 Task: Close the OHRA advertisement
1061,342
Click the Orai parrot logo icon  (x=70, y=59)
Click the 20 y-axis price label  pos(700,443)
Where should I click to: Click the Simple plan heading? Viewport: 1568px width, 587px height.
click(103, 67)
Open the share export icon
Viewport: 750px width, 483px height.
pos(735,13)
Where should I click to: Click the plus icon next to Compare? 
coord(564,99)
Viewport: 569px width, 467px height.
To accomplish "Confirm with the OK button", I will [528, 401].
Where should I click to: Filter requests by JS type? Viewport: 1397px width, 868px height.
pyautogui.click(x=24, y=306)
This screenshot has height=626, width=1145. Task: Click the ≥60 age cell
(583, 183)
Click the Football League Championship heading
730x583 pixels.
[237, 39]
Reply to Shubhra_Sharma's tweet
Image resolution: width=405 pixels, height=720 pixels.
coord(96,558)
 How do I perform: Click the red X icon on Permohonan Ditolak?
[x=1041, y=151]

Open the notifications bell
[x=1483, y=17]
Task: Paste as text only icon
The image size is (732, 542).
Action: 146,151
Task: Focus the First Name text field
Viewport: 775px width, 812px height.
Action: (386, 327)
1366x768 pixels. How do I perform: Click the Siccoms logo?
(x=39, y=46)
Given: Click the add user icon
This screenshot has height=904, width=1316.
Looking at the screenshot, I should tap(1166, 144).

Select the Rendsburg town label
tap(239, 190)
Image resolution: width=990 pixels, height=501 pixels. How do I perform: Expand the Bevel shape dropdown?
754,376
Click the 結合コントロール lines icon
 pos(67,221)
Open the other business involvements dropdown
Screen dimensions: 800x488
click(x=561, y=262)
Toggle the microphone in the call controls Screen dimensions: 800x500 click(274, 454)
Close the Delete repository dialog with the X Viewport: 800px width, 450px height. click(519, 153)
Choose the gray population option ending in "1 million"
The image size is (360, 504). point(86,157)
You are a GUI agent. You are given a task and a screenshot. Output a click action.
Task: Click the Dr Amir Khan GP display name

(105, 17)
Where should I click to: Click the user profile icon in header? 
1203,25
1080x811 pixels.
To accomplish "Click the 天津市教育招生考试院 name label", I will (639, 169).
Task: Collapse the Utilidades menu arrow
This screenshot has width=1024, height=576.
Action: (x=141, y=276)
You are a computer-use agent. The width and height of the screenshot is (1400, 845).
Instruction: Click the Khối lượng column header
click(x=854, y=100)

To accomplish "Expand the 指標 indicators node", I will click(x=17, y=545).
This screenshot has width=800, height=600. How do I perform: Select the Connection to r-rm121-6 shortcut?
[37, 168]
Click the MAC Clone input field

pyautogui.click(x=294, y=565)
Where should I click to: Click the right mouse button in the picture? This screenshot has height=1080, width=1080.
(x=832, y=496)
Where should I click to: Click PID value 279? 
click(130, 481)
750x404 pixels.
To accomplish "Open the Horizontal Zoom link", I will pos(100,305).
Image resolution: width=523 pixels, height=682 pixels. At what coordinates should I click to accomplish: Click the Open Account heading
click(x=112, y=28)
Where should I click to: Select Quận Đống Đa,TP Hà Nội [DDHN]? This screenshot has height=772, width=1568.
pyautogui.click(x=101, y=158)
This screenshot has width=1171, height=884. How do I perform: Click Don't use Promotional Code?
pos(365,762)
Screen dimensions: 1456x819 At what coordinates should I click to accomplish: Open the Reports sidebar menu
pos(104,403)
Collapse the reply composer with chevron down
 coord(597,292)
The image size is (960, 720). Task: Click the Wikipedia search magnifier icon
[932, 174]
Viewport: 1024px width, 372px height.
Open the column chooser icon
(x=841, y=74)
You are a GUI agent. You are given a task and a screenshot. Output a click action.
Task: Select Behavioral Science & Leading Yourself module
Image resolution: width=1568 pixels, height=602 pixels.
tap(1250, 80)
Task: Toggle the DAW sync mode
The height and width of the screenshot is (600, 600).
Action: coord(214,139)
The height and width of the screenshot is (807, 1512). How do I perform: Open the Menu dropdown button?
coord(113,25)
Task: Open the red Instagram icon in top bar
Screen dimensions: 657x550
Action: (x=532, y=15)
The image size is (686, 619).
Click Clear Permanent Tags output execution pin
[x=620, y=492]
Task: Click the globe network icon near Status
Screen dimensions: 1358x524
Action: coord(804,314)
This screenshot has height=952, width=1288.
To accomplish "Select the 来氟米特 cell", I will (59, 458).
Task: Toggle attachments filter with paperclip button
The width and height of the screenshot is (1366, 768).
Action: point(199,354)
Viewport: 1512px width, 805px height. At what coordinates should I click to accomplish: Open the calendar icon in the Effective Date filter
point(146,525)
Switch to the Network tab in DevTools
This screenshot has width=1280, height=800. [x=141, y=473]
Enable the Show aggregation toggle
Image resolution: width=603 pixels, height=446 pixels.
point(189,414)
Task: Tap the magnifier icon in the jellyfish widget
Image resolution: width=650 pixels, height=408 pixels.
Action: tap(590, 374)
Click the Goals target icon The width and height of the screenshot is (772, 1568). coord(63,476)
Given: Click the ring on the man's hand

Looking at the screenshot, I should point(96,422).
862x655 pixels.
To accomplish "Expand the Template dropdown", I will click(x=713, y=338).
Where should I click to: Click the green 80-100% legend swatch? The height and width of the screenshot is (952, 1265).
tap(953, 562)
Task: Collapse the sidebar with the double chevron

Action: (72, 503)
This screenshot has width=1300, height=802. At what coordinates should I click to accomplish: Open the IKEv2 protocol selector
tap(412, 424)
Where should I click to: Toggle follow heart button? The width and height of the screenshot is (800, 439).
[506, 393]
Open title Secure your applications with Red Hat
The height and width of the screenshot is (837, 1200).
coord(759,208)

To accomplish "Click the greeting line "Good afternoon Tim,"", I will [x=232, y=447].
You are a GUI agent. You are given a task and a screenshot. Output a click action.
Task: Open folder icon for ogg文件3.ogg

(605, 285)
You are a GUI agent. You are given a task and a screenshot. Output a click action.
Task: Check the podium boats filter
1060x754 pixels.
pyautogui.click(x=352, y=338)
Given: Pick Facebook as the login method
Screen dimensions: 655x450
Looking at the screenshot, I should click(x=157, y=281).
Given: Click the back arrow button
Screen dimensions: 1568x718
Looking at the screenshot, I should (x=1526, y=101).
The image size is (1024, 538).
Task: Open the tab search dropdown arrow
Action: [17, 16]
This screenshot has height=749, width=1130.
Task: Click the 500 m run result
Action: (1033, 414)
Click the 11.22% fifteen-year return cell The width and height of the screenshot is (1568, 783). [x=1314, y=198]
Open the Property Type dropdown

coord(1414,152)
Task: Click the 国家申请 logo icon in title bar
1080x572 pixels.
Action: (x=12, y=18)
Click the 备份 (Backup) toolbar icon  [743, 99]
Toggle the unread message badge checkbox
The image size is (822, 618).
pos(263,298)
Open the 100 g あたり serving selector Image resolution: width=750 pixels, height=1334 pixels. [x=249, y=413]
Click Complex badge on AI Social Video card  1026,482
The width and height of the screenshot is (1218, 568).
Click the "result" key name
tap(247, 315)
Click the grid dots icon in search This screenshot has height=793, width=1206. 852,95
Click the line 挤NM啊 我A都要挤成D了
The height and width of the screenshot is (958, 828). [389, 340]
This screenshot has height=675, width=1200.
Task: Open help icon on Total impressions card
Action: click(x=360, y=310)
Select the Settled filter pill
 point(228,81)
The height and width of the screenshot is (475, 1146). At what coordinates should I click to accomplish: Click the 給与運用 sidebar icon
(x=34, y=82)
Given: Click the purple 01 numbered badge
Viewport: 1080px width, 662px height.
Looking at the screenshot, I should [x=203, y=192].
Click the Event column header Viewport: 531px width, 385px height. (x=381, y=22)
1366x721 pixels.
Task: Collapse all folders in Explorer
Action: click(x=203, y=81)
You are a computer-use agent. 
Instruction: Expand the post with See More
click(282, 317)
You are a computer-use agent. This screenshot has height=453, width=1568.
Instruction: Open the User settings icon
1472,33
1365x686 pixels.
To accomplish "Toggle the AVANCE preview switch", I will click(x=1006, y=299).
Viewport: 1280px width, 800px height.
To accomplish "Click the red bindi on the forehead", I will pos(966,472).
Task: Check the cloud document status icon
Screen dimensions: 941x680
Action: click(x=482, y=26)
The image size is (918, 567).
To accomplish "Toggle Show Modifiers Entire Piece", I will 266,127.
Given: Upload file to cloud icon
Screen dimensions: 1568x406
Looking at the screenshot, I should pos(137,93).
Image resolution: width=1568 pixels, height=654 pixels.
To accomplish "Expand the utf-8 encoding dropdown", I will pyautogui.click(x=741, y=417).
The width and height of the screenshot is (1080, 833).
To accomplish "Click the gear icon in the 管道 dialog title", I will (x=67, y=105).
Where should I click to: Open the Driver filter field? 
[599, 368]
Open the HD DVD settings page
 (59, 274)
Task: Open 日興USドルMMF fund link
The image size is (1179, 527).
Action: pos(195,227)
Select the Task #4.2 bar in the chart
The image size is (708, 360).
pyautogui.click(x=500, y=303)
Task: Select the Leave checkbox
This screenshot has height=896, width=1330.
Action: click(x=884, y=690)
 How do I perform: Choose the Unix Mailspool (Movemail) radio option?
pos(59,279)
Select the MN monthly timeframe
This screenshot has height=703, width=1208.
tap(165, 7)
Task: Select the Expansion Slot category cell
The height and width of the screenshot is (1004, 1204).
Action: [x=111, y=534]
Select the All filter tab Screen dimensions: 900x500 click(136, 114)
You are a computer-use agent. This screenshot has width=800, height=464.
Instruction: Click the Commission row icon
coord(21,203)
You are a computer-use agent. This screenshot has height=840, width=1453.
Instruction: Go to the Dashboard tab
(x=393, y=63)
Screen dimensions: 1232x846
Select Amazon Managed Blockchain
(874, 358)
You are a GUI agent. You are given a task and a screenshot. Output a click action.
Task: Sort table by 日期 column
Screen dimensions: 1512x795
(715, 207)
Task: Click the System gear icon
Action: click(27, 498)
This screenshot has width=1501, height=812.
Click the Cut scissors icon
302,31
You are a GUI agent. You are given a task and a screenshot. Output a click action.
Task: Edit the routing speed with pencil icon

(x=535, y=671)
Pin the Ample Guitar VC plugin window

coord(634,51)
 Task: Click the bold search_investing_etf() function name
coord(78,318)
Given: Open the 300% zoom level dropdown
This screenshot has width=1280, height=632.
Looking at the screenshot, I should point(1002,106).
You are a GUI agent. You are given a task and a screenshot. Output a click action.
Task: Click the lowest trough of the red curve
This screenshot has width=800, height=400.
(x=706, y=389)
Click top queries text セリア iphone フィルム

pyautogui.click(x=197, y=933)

===============

Exercise description — Single out each line of the records above with the string "Show" in it, and copy it.

Exercise result —
Enable the Show aggregation toggle
To accomplish "Toggle Show Modifiers Entire Piece", I will 266,127.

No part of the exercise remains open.